Unifin Financiera SAB drove about a fifth of the trading in its own shares in the weeks before a crash that sent those shares and some $2.4 billion of bonds tumbling in Mexico’s largest non-bank lender.
From the end of June to August 4, a Unifin buyback fund spent 12.9 million pesos ($640,000) buying back 800,776 shares, according to stock exchange documents. That represents 22% of total volume during that period, data compiled by Bloomberg shows. In the previous 12 months, the company that leases equipment to small businesses spent almost $25 million to support the stock, while assuring investors that it had ample access to financing alternatives.
Unifin’s buybacks likely helped support the share price before its plunge and sparked surprise among bond investors when the company blew cash on the buys before telling the market it was in financial trouble.
Confidence in Mexico’s non-bank lenders collapsed this year after defaults by Credito Real SAB and Alpha Holding SA pushed down note prices for the sector. Foreign investors face losses of about $5 billion in global notes from Mexico’s non-bank lenders, sometimes known as shadow banks, as they don’t accept deposits and operate under less scrutiny than other financial institutions. In the years before the crisis, lenders had posted strong portfolio growth backed by an avalanche of global funding.
“It’s not surprising to see that kind of prank, from a Mexican company in financial trouble,” said Roger Horn, senior strategist at SMBC Nikko Securities America in New York.
Unifin chairman and majority shareholder Rodrigo Lebois is now leading restructuring talks with bondholders after stock and note prices plunged earlier this month as the company said it would suspend coupon payments. and equity.
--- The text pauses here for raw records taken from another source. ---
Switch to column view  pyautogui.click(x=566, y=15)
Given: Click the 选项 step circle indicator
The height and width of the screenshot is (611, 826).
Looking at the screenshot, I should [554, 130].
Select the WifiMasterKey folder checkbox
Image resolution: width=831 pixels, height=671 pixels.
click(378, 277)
The firm argued that it had run out of financing options due to contagion throughout the sector and that some lines of credit could not be renewed. The company’s shares have lost about $830 million in market value since their January high, while bonds are now trading around 15 cents on the dollar.
The precipitous drop in share price before Unifin revealed it would stop payments would have prompted reports from both Mexico’s stock exchanges to the country’s securities regulator to look for signs of insider trading and manipulation, according to regulations.
An outside representative for the company declined to answer questions from Bloomberg News. Mexico’s securities regulator CNBV did not respond to a request for comment.
The buyback fund last operated on August 4. The next day, a Friday, Unifin’s trading volume jumped to 2.5 times the recent 15-day average as investors cashed in about $300,000 worth of shares.
On August 8, a Monday, another spike in trading sent the stock down 15%, causing a halt in trading. When a 15% move occurs, companies must submit a form disclosing knowledge of any reason for the move and certifying that no insiders have been trading before the suspension is lifted. Unifin never submitted such a document. Just before midnight, the company said it would stop bond payments.